Ya hace casi 100 años, la Fábrica «La Aurora» abrió sus puertas con el fin de ser una de las principales fábricas de la industria textil en la región de San Miguel de Allende y sus alrededores. Tras producir millones de metros de diferentes textiles, La Aurora se ha transformado en un Centro Cultural de Arte y de Diseño.
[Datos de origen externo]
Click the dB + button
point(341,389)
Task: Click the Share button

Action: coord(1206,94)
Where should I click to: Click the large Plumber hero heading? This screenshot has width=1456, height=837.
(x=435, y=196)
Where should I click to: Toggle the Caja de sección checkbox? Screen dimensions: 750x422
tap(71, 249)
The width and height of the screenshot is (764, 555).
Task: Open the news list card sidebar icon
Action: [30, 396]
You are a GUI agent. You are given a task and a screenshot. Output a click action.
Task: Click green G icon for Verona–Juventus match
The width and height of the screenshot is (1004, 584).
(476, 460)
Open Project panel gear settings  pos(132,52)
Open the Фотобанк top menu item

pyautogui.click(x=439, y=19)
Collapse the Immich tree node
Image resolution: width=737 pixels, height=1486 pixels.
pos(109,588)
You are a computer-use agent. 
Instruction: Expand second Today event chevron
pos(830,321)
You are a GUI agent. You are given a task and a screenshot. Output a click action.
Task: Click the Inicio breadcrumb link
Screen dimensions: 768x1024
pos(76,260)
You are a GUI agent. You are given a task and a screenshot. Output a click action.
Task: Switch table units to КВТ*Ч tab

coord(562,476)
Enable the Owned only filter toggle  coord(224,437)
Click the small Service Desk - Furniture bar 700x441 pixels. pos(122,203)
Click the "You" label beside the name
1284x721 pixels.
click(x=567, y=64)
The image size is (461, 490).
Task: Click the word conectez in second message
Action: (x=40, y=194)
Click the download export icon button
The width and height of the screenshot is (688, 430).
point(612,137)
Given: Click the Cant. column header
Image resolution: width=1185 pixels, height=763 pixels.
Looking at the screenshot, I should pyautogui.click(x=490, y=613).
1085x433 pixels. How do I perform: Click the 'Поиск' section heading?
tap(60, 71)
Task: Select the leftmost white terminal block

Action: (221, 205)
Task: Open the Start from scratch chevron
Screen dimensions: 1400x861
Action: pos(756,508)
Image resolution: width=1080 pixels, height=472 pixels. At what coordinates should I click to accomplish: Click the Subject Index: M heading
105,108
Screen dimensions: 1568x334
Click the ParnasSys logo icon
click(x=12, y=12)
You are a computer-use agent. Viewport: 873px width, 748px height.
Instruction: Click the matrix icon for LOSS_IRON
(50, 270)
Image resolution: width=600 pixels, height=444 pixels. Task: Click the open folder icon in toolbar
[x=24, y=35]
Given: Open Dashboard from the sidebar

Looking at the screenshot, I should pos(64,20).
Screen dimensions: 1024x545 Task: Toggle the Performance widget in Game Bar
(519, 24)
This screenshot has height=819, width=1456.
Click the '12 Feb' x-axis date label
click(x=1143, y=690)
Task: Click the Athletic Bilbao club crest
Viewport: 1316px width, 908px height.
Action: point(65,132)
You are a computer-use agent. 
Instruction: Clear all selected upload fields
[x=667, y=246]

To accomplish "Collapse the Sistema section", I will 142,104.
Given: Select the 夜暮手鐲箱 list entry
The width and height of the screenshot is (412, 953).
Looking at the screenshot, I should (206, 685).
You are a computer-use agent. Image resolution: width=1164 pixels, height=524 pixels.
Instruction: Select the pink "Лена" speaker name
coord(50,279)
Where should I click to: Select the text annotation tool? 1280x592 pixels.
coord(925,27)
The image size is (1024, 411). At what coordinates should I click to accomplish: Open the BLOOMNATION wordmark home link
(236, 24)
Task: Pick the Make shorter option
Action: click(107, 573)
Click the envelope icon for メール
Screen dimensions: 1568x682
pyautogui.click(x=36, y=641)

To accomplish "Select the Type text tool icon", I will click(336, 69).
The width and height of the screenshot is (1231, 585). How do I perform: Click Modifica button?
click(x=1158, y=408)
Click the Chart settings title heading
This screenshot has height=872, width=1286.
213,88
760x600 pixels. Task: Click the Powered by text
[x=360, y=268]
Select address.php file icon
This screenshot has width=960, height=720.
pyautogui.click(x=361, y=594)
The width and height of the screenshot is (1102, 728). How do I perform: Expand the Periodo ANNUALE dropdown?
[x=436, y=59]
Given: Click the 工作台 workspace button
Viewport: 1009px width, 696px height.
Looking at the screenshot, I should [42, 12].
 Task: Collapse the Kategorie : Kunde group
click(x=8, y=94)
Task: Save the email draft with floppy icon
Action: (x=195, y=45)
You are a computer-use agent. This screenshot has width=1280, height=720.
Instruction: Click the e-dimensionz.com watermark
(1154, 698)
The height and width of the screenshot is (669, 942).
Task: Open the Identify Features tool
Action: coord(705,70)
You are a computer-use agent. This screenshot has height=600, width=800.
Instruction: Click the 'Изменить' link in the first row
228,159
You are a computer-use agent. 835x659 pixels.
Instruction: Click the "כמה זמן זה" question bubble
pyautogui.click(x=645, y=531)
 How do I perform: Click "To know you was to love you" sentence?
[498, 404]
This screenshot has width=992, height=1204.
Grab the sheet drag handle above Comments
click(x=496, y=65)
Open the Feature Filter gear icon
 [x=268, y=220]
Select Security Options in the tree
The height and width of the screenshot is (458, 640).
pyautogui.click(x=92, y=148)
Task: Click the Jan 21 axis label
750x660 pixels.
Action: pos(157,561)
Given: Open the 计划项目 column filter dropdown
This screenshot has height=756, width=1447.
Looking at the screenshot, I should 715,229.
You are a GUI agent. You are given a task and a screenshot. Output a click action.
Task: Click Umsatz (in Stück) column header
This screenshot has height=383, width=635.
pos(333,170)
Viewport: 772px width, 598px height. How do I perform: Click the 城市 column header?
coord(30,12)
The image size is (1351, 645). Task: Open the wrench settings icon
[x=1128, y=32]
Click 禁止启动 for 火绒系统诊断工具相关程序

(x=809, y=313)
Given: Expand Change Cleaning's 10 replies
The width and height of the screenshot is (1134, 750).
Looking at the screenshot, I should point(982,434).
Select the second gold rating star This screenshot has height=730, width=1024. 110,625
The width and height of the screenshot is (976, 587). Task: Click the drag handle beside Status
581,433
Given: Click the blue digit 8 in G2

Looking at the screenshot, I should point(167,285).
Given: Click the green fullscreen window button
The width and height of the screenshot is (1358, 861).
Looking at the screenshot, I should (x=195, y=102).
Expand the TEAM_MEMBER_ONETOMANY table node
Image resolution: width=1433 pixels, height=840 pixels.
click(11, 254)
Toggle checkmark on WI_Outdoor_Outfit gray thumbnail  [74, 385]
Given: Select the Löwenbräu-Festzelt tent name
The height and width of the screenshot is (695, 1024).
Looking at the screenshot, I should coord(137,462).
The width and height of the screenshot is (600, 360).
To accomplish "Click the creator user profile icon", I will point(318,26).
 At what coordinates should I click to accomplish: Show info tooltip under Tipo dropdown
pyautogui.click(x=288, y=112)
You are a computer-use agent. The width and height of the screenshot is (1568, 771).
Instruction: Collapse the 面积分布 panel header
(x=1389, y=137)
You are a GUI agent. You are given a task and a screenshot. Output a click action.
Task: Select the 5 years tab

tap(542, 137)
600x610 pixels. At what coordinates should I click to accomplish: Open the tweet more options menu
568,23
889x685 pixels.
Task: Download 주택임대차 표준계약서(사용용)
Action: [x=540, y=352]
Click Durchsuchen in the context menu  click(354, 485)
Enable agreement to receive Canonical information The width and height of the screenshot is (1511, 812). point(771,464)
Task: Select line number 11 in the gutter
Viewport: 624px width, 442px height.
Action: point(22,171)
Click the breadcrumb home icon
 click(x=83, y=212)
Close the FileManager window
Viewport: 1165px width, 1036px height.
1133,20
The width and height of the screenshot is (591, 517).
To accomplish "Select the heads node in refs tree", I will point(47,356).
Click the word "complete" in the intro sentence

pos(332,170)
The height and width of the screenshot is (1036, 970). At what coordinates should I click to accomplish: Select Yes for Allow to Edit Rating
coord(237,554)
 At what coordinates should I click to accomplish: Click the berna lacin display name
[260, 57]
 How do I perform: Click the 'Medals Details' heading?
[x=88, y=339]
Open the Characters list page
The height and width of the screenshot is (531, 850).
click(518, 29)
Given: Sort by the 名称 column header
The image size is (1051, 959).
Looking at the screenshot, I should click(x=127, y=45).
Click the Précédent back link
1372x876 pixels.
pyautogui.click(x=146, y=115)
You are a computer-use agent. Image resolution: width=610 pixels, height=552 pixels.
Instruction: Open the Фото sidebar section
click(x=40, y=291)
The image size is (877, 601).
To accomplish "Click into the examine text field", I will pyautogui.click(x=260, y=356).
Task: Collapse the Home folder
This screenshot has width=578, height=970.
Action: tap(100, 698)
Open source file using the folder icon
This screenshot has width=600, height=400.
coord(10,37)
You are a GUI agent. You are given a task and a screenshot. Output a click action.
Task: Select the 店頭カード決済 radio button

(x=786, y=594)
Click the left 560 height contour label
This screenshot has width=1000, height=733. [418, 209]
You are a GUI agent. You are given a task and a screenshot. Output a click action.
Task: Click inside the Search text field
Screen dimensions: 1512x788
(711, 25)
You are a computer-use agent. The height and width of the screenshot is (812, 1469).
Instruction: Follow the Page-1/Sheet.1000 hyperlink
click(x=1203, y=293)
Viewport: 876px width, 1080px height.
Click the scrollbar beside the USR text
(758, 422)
En lo que antes eran talleres de hilado ahora son espacios dedicados al arte, al diseño, a las antigüedades y a varias actividades más.

 

“El carácter de la fábrica hoy en día es creado por los artis­tas que se han ido reuniendo aquí, desde los iniciales que llegaron como Christo­pher Fallon, quien estuvo muy involucrado en los principios de la fábrica, en los conceptos y en la remodelación de sus es­pacios. Por ello creo que la fá­brica ha ido adoptando las personalidades y la creatividad de la gente que se ha ido re­uniendo aquí”, menciona el Lic. Francisco Garay, hijo de Don Francisco quien fuera propietario e impulsor de la Fábrica.

 

Con ya casi 15 años de haberse transformado en Centro de Arte y de Diseño, La Aurora se ha convertido en una atracción turística para los visitantes de San Miguel de Allende. Puede uno dedicar un día completo a visitar cada uno de los talleres, incluso es muy probable que en los pasillos pueda uno toparse con pintores o escultores renombrados y entablar una agradable plática con ellos.

El tema de las antigüedades es alto importante, ya que se pueden encontrar piezas de gran calidad e impecablemente restauradas. Aunque ya se producen textiles y se pueden encontrar diferentes expositores de artículos para la decoración que no dejan de impresionar.

Para no pasar hambre, se puede elegir entre cuatro restaurantes que se han establecido en La Aurora. Definitivamente un lugar para disfrutar cuando se visita San Miguel de Allende.

W. fabricalaaurora.com

 

GALERIA

 

«En 2004, ba­jo el auspicio de Don Francisco Garay y con la iniciativa y el valor creativo de Christopher Fallon, Mary Rapp, Me­rry Calderoni y DeWayne Youts, se abrieron los primeros talleres de lo que a la postre se convertiría en un centro cultural para las artes.»